* TRY IT
In the entries that follow, say how many lines contain the string "Given". Give no other words.

* DATA FOR THIS EXERCISE
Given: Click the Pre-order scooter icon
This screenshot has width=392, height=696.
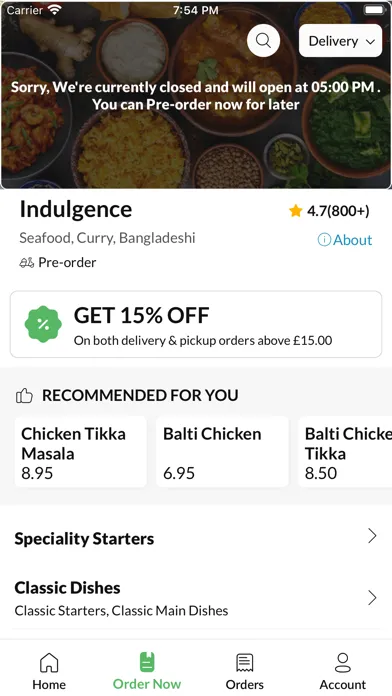Looking at the screenshot, I should [x=27, y=263].
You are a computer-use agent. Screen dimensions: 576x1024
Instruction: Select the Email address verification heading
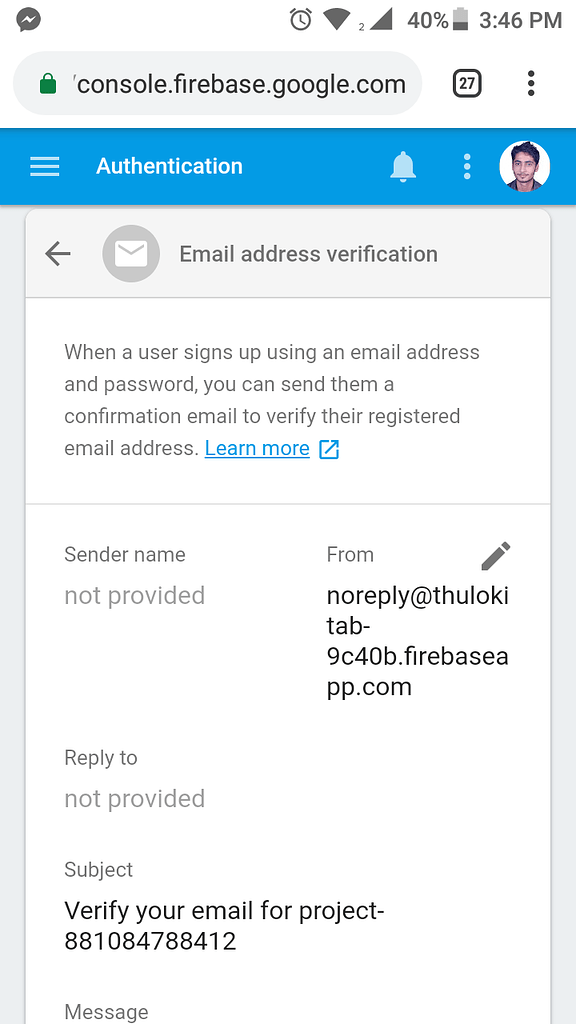click(x=307, y=253)
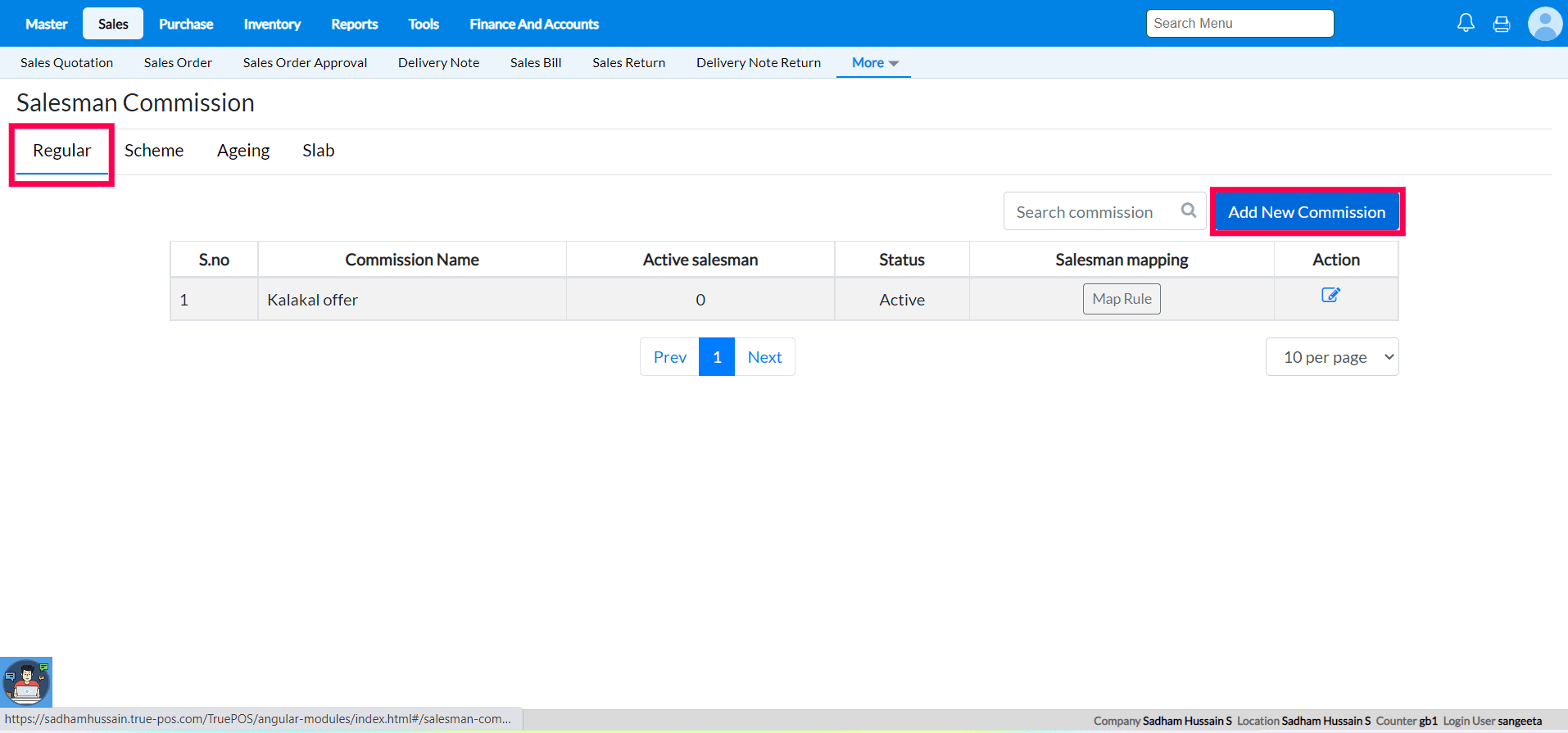Click the printer icon in header
The image size is (1568, 733).
click(x=1502, y=24)
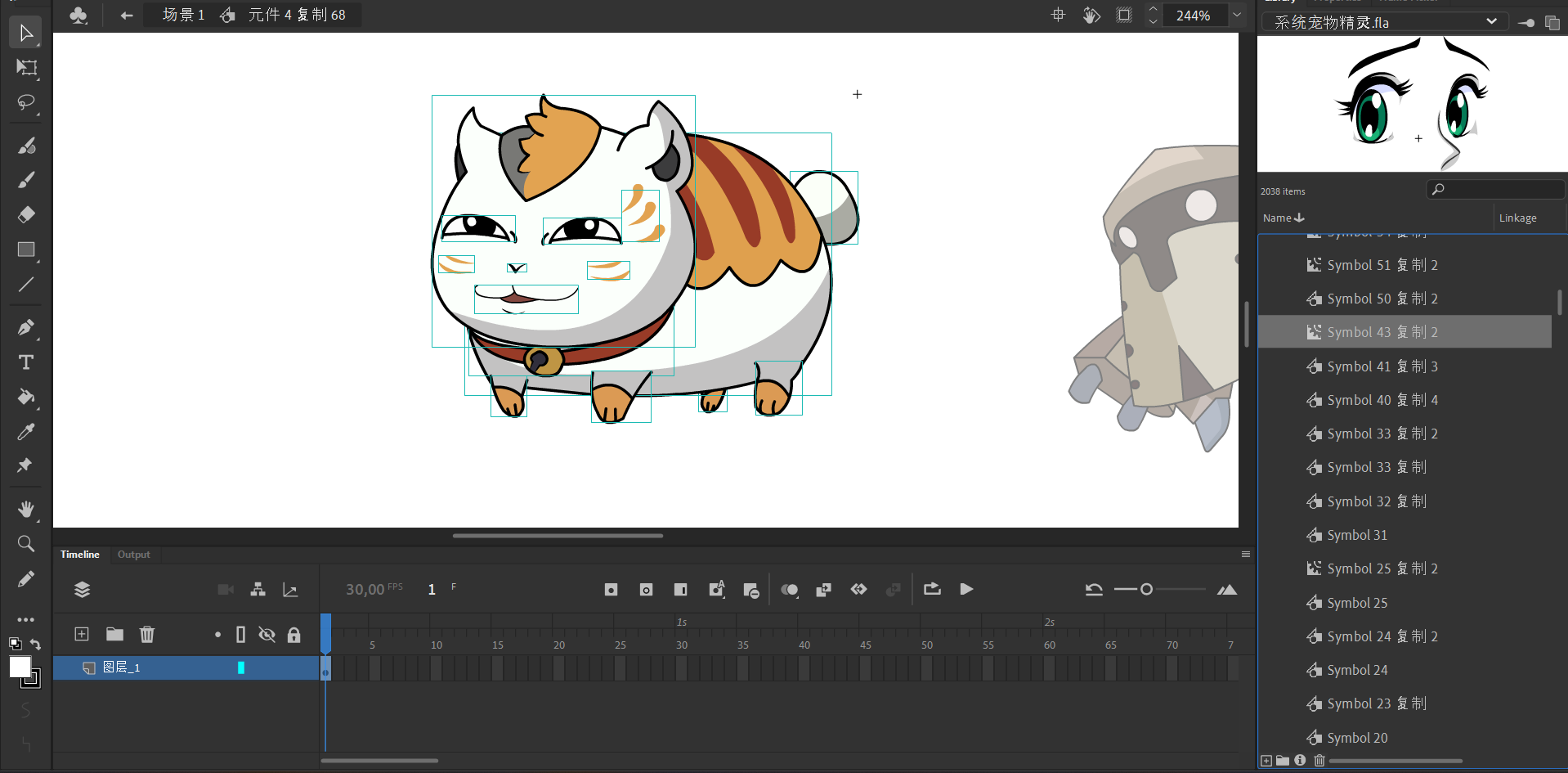1568x773 pixels.
Task: Select the Lasso tool
Action: coord(26,102)
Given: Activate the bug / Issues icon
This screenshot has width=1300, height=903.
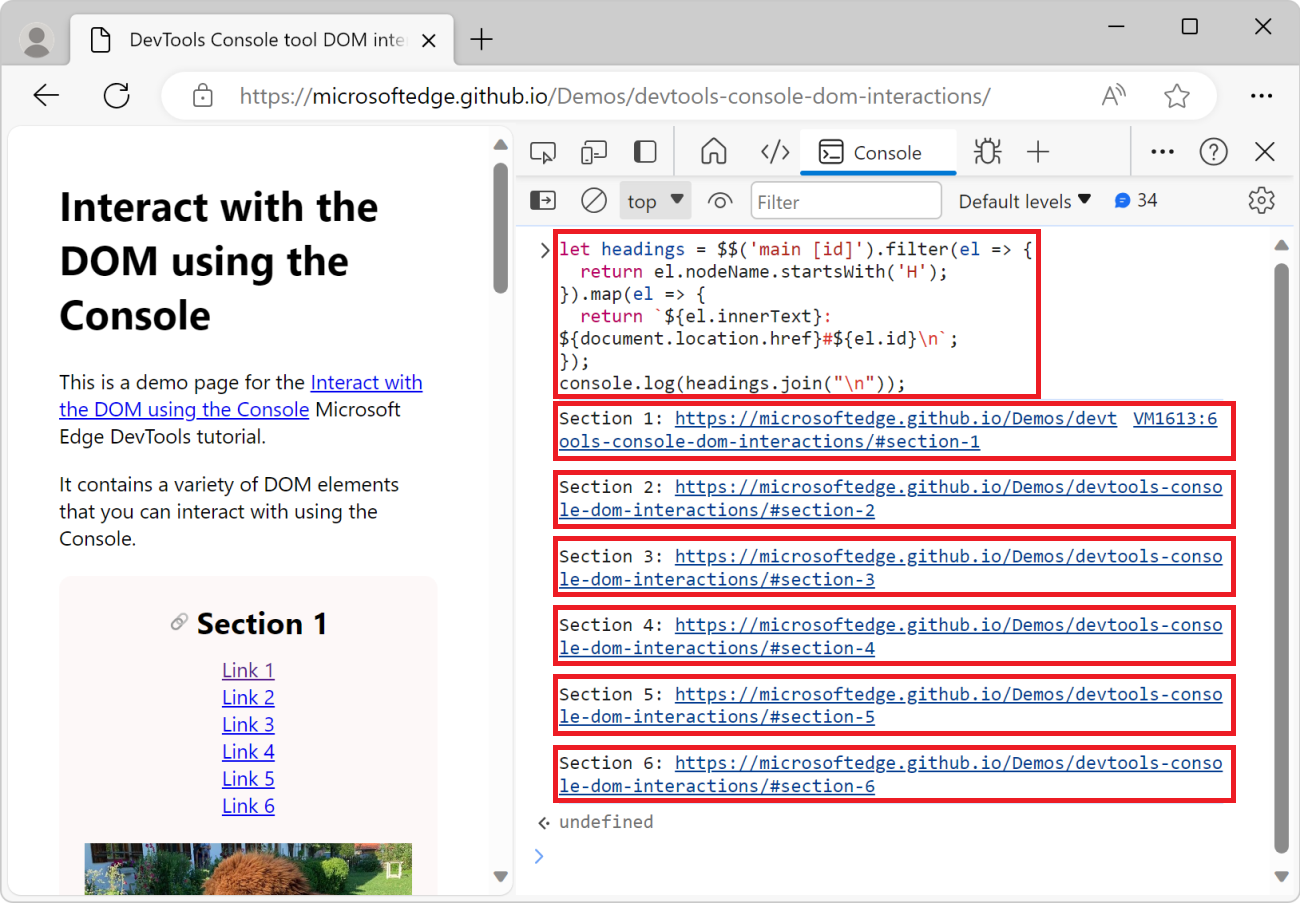Looking at the screenshot, I should click(x=987, y=152).
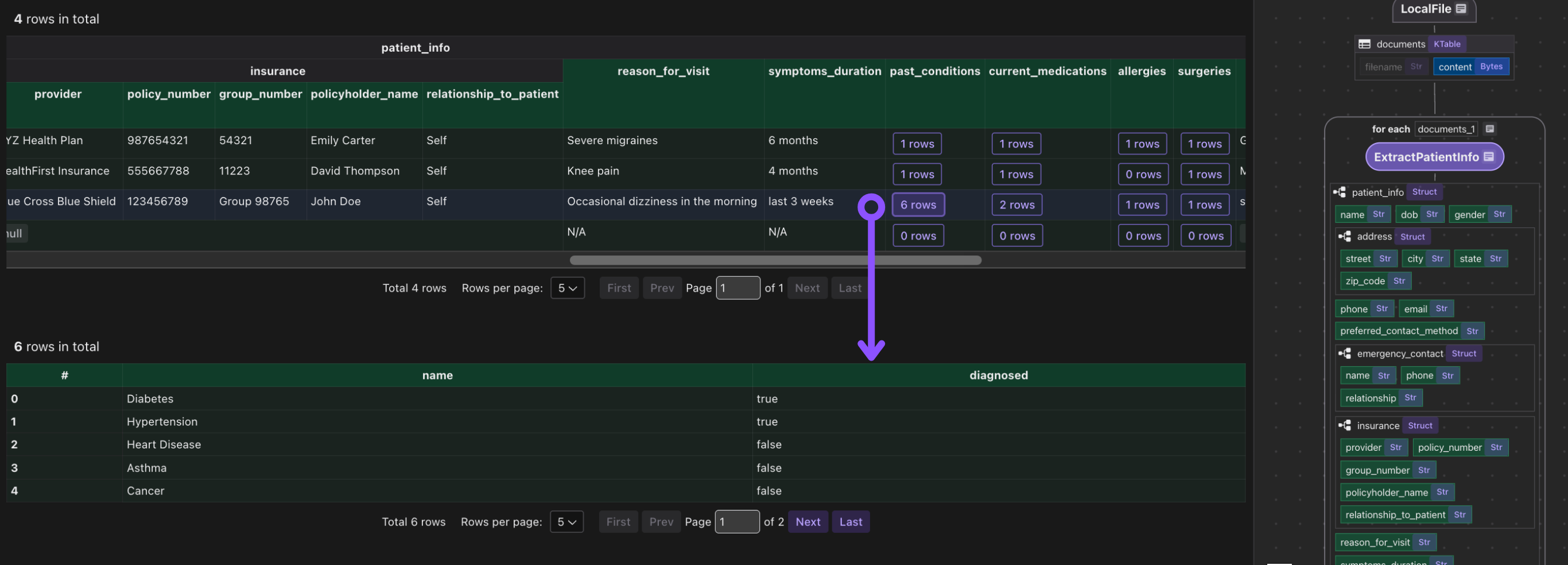This screenshot has height=565, width=1568.
Task: Click the address struct tree icon
Action: click(x=1345, y=236)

* RESPONSE TO THIS TASK
2